-- Brief --
The required lines are those that contain "green"; pull them out of the data and copy them.

(Entries taken from a collection)
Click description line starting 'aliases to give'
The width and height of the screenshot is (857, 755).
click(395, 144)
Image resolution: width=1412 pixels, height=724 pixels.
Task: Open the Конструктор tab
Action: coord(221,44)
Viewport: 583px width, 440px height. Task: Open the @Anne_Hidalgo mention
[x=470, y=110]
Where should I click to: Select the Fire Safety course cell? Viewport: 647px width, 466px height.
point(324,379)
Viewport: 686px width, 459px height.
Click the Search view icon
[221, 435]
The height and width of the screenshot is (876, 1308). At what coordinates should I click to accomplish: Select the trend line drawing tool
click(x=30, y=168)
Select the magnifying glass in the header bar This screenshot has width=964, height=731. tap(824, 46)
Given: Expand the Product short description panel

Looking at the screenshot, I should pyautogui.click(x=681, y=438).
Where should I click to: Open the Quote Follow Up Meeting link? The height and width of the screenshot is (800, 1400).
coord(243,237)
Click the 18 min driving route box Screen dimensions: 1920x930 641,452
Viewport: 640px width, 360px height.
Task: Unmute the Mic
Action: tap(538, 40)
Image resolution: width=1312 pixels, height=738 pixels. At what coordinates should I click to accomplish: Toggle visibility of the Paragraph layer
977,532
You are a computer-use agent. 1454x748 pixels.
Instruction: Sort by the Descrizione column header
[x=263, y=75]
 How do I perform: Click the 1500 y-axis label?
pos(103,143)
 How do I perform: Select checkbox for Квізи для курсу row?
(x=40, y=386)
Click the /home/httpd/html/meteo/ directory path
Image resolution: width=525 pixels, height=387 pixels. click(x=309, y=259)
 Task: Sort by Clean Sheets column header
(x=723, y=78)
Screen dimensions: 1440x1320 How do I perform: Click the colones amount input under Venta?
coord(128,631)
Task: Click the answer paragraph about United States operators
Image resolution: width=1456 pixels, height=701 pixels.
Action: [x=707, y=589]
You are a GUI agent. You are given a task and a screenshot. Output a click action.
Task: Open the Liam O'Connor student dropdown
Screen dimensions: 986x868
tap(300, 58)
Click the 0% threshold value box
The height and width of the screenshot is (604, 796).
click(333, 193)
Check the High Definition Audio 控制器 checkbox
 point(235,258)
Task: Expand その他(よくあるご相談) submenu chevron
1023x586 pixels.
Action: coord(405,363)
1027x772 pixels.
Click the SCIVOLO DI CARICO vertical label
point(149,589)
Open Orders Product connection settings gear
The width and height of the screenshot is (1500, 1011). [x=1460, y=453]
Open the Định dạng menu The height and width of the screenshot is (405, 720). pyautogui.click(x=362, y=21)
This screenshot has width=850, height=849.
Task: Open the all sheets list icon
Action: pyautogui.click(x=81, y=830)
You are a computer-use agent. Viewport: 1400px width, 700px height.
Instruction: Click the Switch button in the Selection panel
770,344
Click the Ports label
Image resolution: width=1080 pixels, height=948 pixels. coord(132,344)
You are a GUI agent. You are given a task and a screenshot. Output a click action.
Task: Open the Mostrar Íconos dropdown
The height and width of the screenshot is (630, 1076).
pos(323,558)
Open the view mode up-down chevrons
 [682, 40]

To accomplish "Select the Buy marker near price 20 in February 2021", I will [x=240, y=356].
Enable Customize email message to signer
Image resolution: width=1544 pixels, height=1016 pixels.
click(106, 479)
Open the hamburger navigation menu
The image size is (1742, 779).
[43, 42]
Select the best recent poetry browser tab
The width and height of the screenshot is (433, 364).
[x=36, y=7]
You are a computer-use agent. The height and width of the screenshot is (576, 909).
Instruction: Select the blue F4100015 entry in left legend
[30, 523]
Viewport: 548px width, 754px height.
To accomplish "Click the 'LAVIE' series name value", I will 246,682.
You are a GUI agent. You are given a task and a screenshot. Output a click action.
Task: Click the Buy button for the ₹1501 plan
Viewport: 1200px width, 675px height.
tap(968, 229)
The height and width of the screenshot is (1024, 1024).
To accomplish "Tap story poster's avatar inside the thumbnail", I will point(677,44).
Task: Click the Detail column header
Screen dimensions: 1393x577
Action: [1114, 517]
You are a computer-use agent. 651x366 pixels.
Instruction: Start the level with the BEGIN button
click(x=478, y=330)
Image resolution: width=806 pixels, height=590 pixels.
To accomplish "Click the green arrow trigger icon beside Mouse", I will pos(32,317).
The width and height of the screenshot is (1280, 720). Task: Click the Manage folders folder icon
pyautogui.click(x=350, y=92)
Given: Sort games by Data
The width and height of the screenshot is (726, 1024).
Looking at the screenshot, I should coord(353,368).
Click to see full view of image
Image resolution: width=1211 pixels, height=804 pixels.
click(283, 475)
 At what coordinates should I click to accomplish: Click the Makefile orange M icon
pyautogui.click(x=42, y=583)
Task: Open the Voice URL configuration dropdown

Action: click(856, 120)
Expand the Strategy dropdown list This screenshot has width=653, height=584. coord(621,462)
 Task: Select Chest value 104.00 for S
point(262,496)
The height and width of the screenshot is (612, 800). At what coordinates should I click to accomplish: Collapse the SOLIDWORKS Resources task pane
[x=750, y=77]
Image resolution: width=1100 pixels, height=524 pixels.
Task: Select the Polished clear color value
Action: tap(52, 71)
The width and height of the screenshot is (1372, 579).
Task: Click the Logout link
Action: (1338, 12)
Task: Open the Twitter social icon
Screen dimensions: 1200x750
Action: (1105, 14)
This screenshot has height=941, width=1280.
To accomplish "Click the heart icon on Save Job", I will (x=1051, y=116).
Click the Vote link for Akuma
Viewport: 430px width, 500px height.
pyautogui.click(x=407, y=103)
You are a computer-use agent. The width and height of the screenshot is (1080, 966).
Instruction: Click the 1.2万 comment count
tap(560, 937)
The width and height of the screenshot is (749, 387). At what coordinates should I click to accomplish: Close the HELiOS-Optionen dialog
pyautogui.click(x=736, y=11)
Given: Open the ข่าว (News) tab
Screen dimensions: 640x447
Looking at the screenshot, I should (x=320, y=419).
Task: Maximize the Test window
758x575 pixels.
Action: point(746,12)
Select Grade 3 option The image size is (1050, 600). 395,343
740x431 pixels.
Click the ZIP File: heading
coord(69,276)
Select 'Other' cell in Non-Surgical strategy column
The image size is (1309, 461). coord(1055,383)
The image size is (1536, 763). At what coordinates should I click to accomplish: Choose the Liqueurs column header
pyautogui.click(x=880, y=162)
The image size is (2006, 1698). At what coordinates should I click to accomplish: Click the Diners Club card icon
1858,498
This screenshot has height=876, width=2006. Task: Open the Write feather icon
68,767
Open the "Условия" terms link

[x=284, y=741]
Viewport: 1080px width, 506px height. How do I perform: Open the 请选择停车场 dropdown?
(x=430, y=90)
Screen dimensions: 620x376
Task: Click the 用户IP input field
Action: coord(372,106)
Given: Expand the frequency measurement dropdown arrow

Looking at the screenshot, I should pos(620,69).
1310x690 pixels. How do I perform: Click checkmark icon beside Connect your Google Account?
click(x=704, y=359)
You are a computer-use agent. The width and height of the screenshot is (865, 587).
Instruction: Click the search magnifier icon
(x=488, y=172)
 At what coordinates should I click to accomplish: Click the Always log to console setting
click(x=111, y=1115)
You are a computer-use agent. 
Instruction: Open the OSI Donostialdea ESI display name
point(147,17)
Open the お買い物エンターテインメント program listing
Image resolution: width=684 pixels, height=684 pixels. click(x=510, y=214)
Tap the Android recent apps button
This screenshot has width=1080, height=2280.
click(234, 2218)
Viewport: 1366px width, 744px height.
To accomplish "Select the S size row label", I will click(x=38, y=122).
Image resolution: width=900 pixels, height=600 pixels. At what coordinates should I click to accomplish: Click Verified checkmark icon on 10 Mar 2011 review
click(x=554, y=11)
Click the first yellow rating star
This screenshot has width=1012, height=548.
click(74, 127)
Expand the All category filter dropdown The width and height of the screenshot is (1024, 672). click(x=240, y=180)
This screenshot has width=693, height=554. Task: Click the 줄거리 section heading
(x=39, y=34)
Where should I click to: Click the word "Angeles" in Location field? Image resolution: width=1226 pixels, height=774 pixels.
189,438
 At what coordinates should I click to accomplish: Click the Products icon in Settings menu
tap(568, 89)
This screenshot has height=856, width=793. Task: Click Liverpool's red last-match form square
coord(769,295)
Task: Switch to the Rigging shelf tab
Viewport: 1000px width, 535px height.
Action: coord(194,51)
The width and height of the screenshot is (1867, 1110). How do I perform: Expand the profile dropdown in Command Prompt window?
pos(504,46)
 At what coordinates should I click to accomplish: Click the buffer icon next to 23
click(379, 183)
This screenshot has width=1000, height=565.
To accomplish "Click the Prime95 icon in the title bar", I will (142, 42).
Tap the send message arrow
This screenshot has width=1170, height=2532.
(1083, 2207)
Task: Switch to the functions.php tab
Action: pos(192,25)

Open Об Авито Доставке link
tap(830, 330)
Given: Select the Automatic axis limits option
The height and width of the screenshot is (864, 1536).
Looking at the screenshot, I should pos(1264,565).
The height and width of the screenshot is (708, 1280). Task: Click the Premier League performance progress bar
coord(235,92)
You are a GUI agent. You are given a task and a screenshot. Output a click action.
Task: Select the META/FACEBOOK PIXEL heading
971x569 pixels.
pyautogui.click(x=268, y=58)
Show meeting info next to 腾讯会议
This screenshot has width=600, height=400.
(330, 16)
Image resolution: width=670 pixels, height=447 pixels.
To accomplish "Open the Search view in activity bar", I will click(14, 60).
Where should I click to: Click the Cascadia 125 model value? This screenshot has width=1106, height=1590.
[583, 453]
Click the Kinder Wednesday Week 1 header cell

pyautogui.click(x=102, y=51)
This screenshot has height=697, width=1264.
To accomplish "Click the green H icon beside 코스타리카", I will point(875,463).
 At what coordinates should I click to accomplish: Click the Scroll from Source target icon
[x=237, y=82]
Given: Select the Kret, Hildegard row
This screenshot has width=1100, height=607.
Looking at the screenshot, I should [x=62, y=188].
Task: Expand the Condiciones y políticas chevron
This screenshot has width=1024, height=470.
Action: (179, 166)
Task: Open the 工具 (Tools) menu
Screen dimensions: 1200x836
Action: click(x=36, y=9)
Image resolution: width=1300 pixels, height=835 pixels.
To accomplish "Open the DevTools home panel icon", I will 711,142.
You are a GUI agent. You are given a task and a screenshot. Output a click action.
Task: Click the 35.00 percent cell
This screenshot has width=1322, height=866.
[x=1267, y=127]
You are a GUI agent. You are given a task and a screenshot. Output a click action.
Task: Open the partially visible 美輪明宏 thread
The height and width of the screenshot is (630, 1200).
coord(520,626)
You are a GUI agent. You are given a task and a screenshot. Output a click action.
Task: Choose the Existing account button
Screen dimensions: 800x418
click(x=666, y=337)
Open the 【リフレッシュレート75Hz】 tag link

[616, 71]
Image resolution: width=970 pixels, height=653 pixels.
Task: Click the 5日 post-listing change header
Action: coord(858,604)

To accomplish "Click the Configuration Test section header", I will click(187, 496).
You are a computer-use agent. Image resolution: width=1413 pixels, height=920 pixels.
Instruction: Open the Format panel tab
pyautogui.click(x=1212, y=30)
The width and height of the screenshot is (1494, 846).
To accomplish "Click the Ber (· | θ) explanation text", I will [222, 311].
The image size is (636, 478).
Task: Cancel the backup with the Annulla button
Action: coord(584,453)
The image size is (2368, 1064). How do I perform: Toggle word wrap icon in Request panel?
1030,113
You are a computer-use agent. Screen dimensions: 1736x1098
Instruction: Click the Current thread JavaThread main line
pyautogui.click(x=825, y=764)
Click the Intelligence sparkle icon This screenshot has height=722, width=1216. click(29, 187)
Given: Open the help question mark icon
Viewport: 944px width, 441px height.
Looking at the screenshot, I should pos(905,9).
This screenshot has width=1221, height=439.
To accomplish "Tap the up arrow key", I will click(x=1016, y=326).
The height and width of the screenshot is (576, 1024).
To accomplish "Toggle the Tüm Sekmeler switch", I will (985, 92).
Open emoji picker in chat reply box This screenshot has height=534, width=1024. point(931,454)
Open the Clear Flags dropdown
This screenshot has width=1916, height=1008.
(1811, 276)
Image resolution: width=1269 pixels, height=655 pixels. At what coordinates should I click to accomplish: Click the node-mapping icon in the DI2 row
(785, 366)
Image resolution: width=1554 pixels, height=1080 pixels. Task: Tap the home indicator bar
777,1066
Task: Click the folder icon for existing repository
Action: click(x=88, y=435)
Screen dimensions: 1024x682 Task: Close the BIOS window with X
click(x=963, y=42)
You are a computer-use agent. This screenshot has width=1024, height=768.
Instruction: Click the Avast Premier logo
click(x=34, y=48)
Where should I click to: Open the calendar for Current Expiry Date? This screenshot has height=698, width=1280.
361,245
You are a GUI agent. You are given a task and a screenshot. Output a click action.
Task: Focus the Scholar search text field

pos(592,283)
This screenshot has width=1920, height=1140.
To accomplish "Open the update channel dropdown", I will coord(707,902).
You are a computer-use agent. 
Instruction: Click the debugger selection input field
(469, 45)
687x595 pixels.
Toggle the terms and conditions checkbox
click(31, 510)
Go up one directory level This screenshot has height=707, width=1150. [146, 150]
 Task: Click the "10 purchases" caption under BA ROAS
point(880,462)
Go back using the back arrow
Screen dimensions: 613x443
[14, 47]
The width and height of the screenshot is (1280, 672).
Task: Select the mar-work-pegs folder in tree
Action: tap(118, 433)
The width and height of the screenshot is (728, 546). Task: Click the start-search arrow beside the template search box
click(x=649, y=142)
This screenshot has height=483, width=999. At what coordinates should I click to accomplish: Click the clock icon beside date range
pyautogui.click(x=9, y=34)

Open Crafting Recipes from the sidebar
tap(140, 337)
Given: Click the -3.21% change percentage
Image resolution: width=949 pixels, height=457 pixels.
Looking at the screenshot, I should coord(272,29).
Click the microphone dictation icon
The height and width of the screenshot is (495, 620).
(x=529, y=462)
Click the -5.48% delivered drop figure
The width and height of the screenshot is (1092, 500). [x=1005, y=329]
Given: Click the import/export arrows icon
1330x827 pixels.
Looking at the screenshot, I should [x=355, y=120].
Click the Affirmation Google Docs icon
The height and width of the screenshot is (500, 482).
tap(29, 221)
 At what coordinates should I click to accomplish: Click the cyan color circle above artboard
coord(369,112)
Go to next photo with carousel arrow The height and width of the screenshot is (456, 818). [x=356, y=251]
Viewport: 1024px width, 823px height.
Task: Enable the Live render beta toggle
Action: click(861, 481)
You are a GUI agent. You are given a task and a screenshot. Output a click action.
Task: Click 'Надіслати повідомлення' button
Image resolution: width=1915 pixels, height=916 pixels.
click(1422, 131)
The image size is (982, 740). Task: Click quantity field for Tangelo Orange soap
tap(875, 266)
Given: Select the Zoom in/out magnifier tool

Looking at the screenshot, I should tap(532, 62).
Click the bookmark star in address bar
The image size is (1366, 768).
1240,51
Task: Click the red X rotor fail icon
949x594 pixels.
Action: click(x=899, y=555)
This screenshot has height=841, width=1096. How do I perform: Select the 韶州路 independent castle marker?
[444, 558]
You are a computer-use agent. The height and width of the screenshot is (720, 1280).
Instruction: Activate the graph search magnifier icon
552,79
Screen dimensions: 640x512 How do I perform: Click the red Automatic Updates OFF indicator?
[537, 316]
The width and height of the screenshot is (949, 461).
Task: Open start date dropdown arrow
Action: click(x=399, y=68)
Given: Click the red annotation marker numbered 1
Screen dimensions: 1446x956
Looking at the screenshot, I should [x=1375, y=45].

-- Solution --
To accomplish "Click the green arrow trigger icon beside Mouse", I will pos(32,317).
To accomplish "Click the green H icon beside 코스타리카", I will point(875,463).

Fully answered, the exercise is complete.